I use Flightradar24, but there are others too.


----------



## jiml (May 31, 2022)

^That's the best one.^


----------



## Devil's Advocate (May 31, 2022)

caravanman said:


> Any recommendations for easy to use phone apps for doddery old men to use?


You need to be online for any of this to work properly so I mainly use websites and avoid telemetry apps. You can often plug the flight directly into google like "AA1957" and pick from multiple tracker websites to see which one you prefer. Put a bookmark on your home page to get the app experience. If you're only interested in delays involving your own flights then the airline's own website is probably enough to keep you informed.


----------



## caravanman (May 31, 2022)

Thanks for the info.
I looked at flightradar24 on my computer. Wow!, a lot of aircraft flying around all over!
The planes are identified by their "call signs", is there any way to easily see which flight services they are actually operating?

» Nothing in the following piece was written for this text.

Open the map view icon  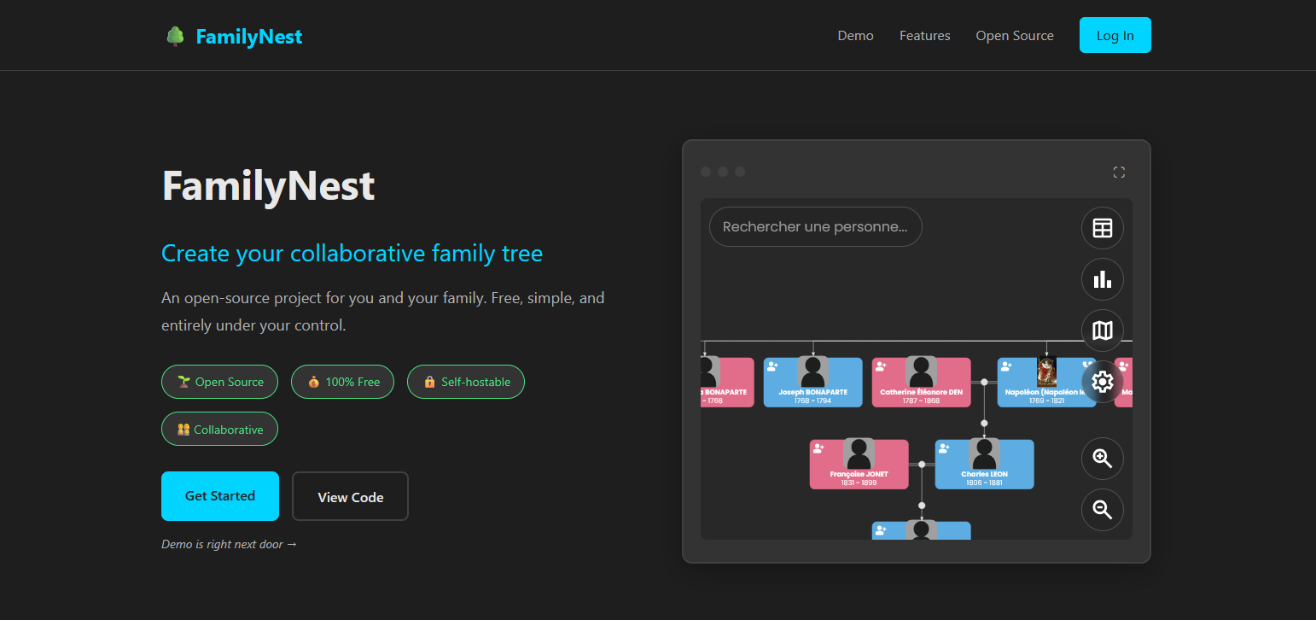(x=1102, y=330)
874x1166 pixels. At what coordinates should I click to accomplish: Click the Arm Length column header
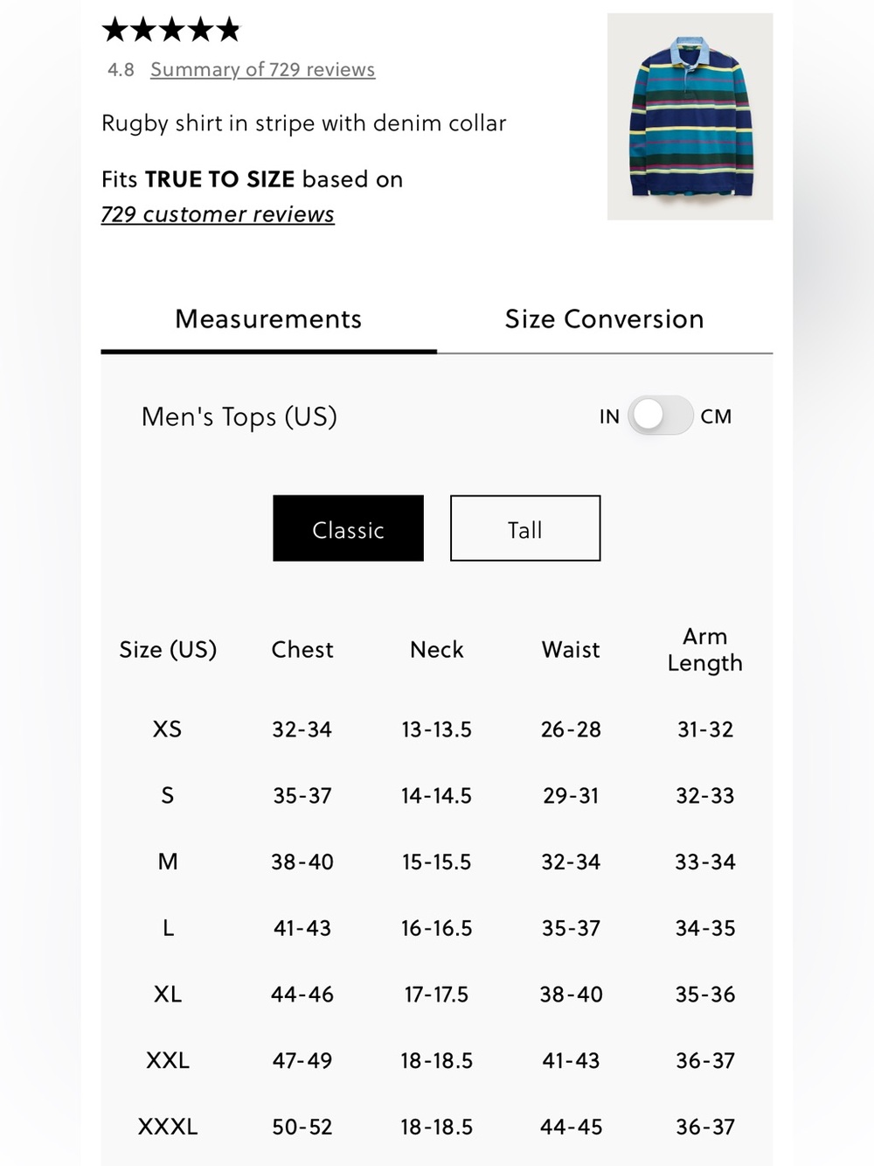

Edited: I downloaded to my phone, and it seems to work well. Even seeing a private helicopter passing over Nottingham, call sign GNESH, I wonder if it is a flying elephant?


----------



## Maglev (May 31, 2022)

I use FlightAware, and it gives the flight numbers, gates, and times. But one bug I have noticed is that sometimes flights "keep going" on the screen after they've landed. Also, it shows Canadian military planes but not US military planes.


----------



## Ryan (May 31, 2022)

If you want to see "the good stuff", adsbexchange.com provides an unfiltered tracking feed. I'm watching a Chinook pretend like he's a DC commuter at 1,000':


----------



## jebr (May 31, 2022)

For me, FlightRadar24 is really good at seeing what's happening right now for different planes in the sky. However, it's not as user-friendly at seeing particulars about a specific trip later in the day, especially if you want to see what's currently happening with the plane you'll be taking later. For that information I typically look at FlightAware - when you search for your flight it'll show an option to see "where my plane is now." It's slightly clunky as that particular link simply shows the flight before yours for the aircraft they have assigned for your flight, but usually you can keep clicking that until you get to the actual current flight.

I've also heard good things about FlightyApp, including it being more user-friendly than FlightRadar24 or FlightAware, but since it's iOS only I haven't been able to test it myself to give it any sort of personal review. That said, if/when they make the hop over to Android I intend to test it out and give it a spin.


----------